Instructions to follow
Once the pictures are set aside, reproduce the entries below exactly.

Stored data
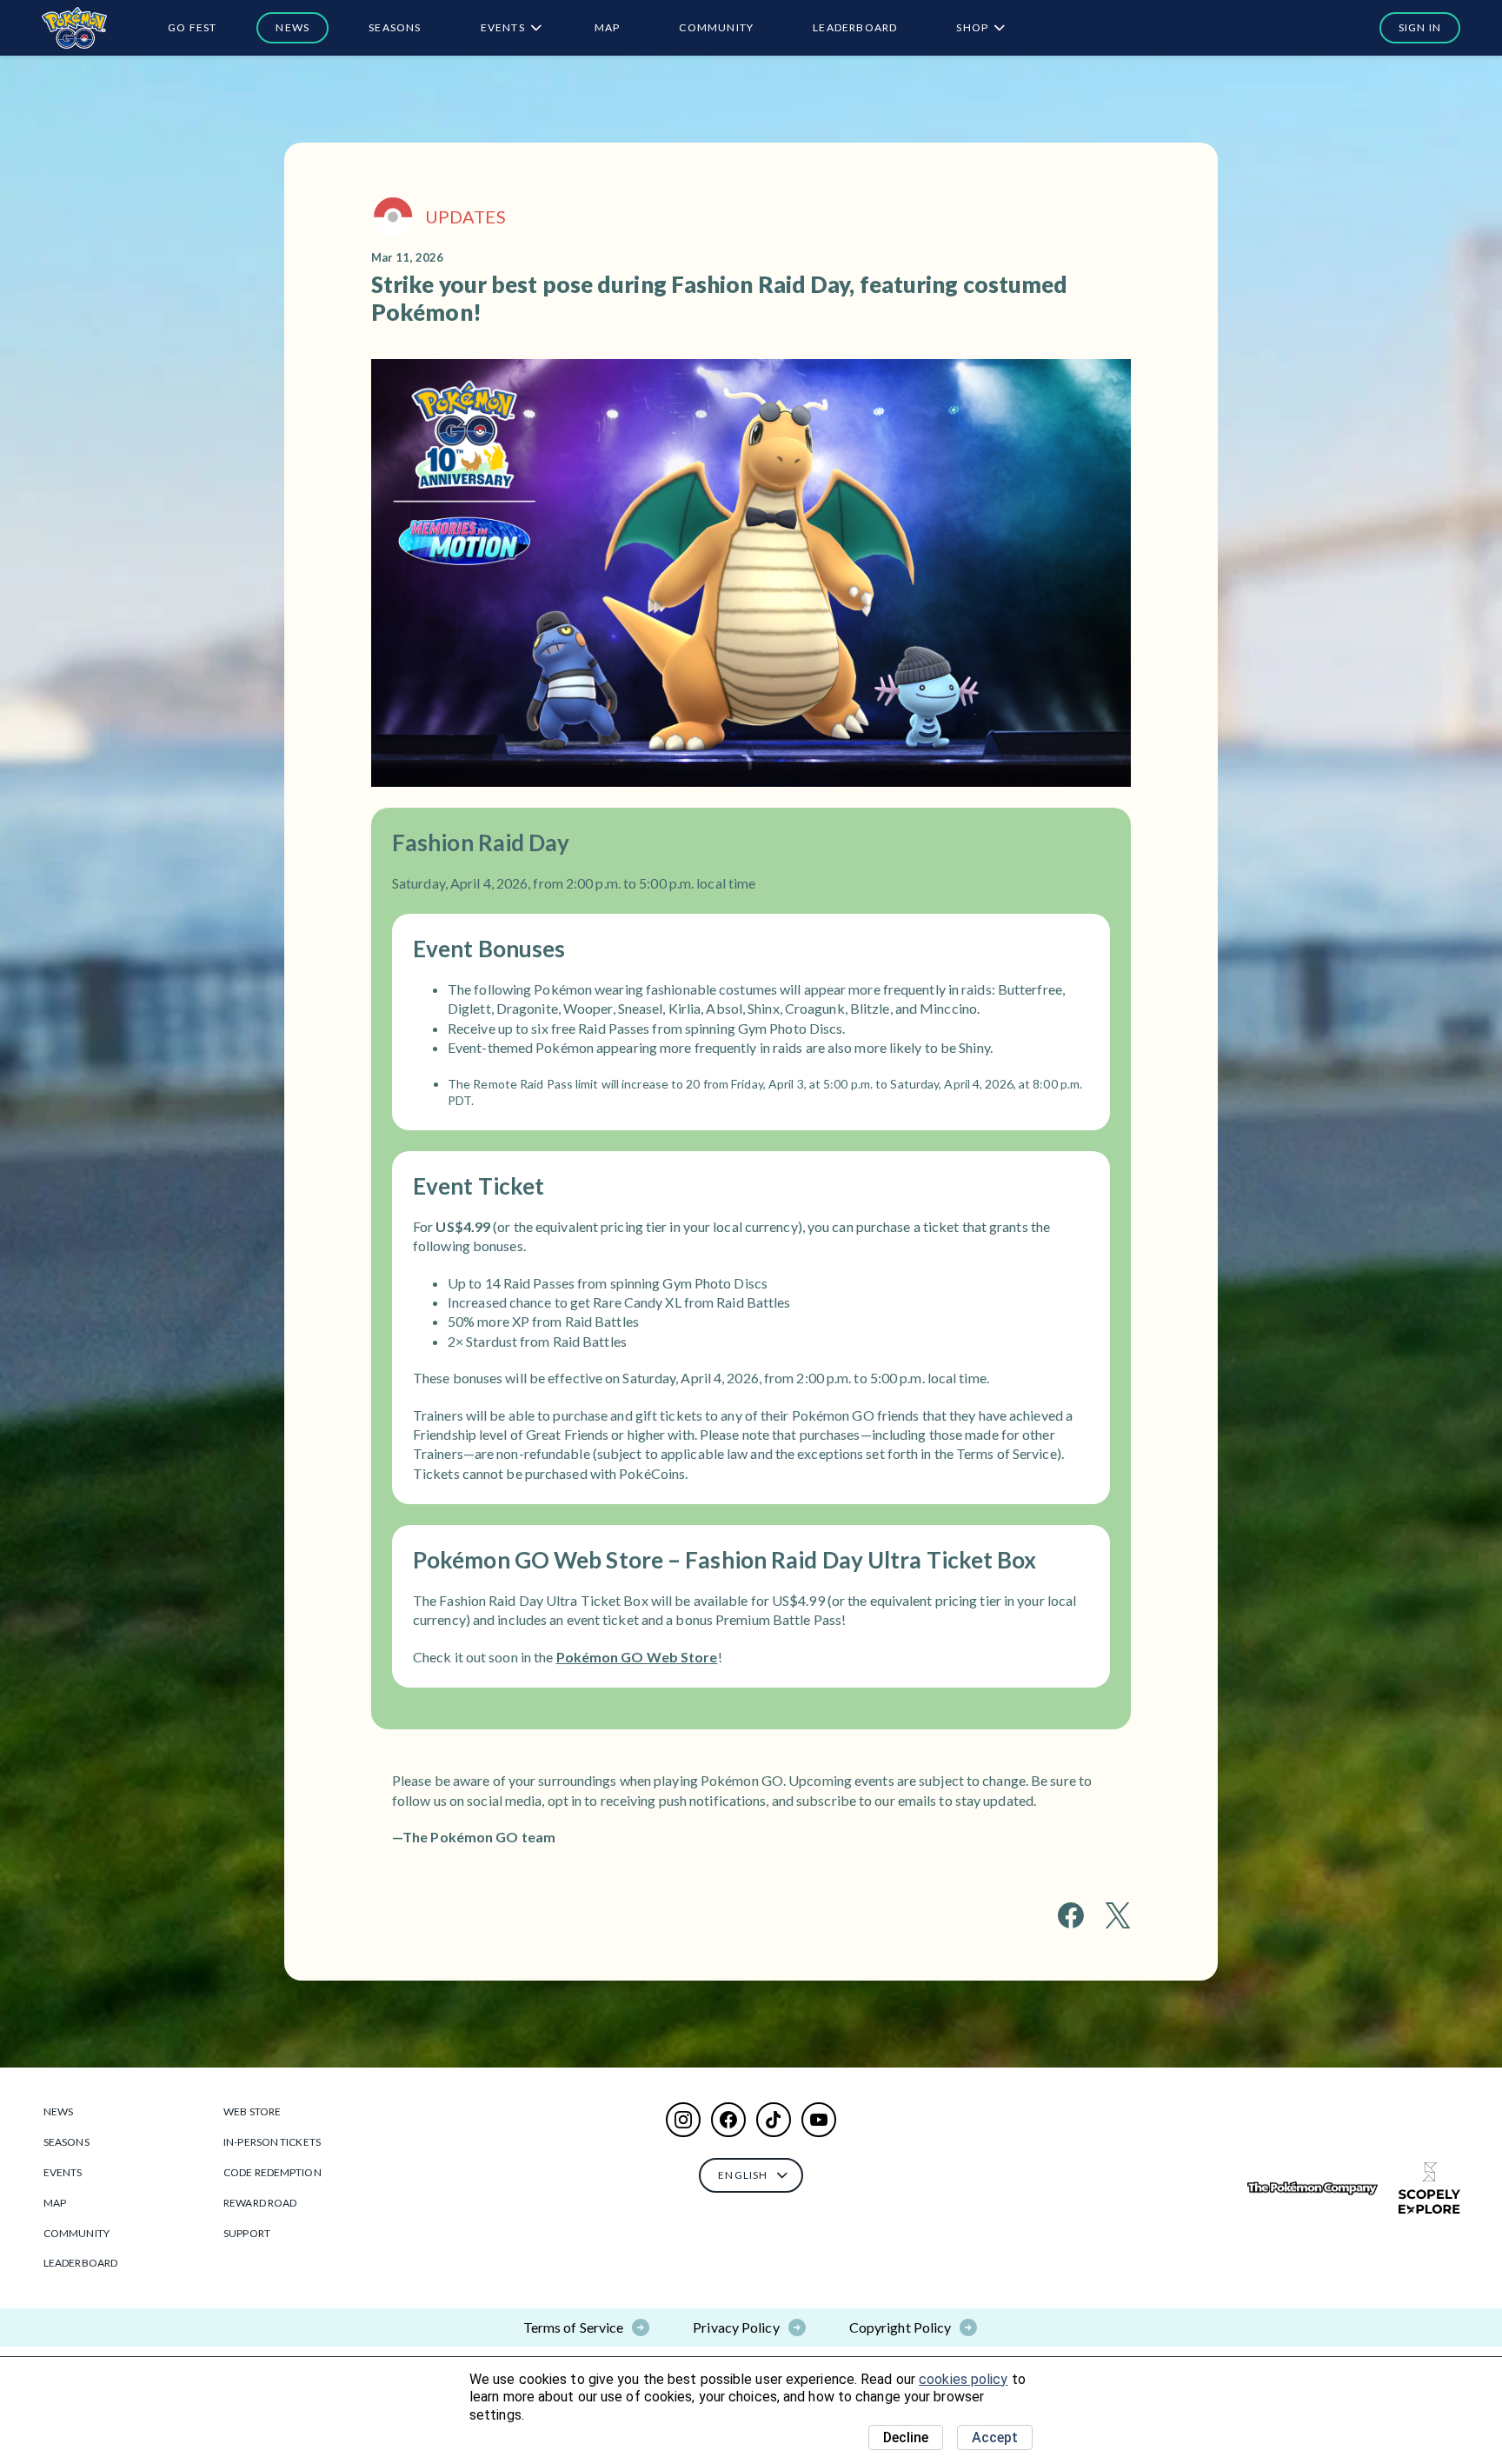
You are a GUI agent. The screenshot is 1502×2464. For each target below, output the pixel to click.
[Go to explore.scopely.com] (1429, 2188)
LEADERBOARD (855, 27)
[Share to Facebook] (1071, 1915)
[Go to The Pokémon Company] (1312, 2188)
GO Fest (192, 27)
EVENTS (503, 27)
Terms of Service (573, 2327)
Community (716, 27)
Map (608, 27)
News (292, 27)
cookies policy (963, 2379)
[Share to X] (1118, 1915)
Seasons (395, 27)
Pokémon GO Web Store (637, 1656)
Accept (995, 2437)
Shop (972, 27)
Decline (905, 2437)
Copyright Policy (900, 2327)
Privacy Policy (736, 2327)
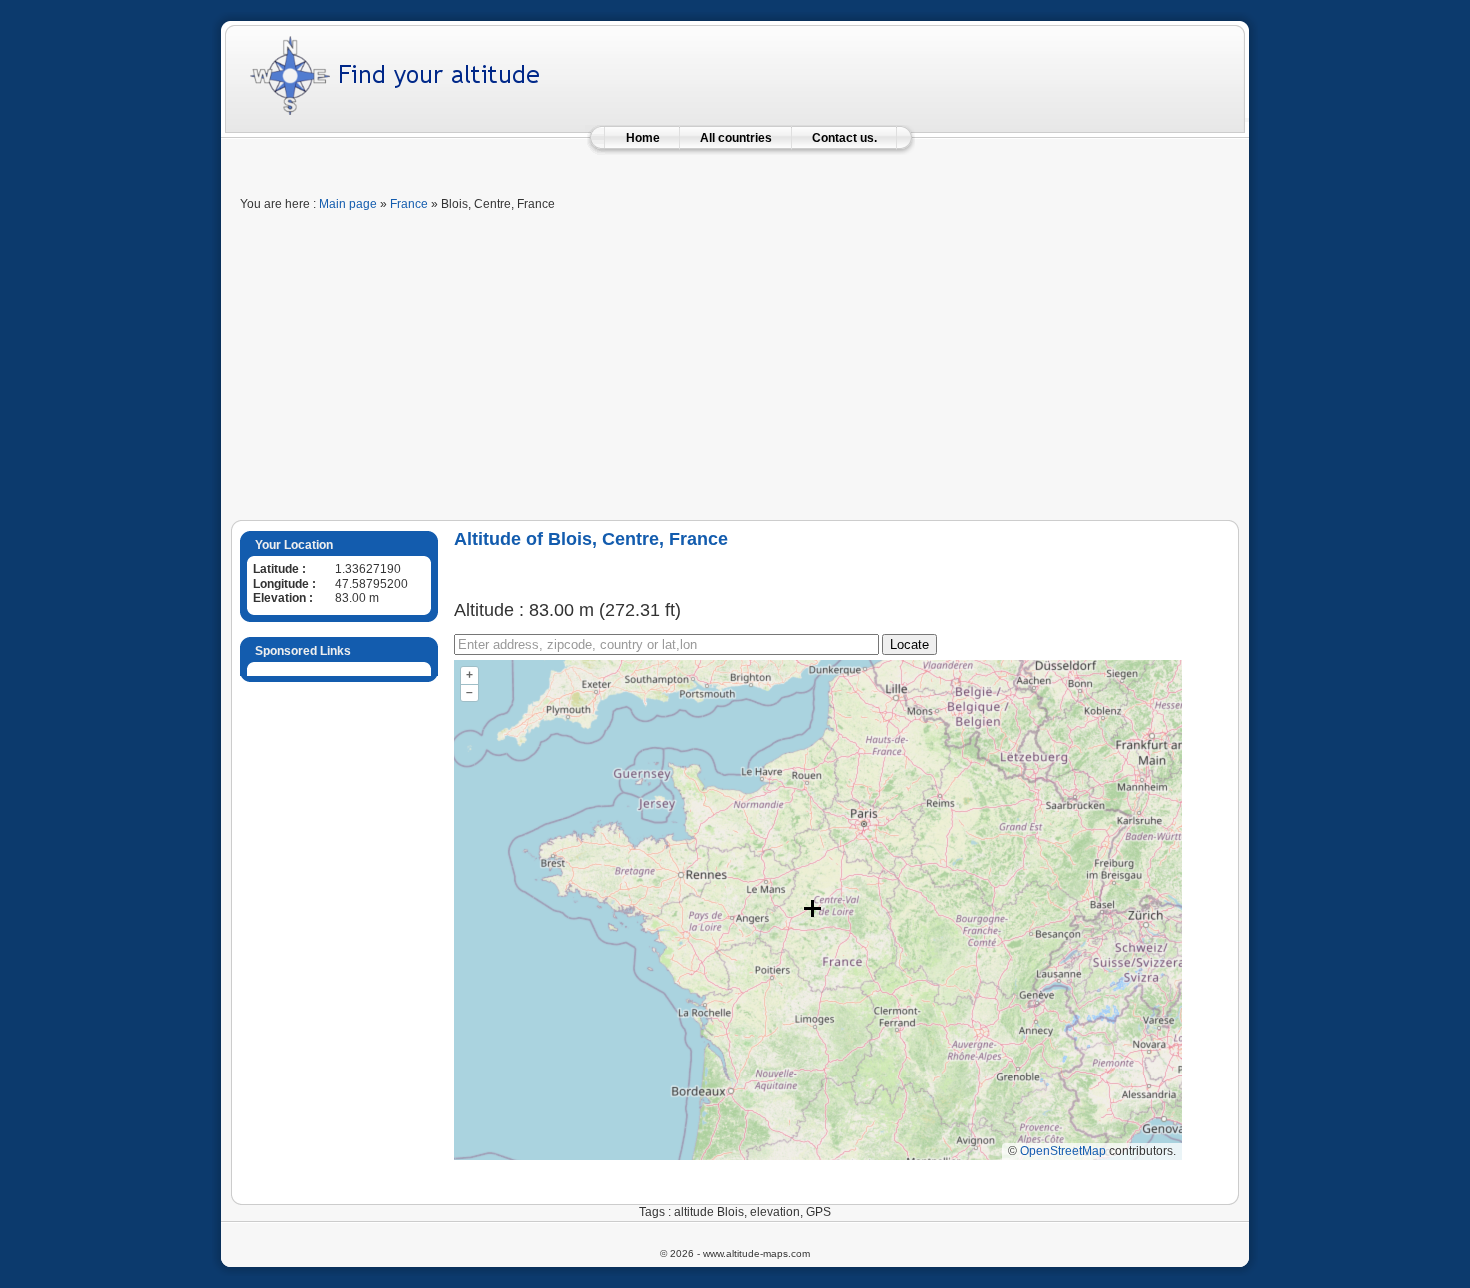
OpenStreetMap (1063, 1151)
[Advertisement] (735, 370)
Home (643, 138)
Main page (348, 204)
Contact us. (844, 138)
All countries (736, 138)
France (409, 204)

Reply to the exercise
You are a GUI agent. The screenshot is 1502×2464. For each target below, output the pixel to click.
[Go to explore.scopely.com] (1429, 2188)
LEADERBOARD (855, 27)
[Share to Facebook] (1071, 1915)
[Go to The Pokémon Company] (1312, 2188)
GO Fest (192, 27)
EVENTS (503, 27)
Terms of Service (573, 2327)
Community (716, 27)
Map (608, 27)
News (292, 27)
cookies policy (963, 2379)
[Share to X] (1118, 1915)
Seasons (395, 27)
Pokémon GO Web Store (637, 1656)
Accept (995, 2437)
Shop (972, 27)
Decline (905, 2437)
Copyright Policy (900, 2327)
Privacy Policy (736, 2327)
OpenStreetMap (1063, 1151)
[Advertisement] (735, 370)
Home (643, 138)
Main page (348, 204)
Contact us. (844, 138)
All countries (736, 138)
France (409, 204)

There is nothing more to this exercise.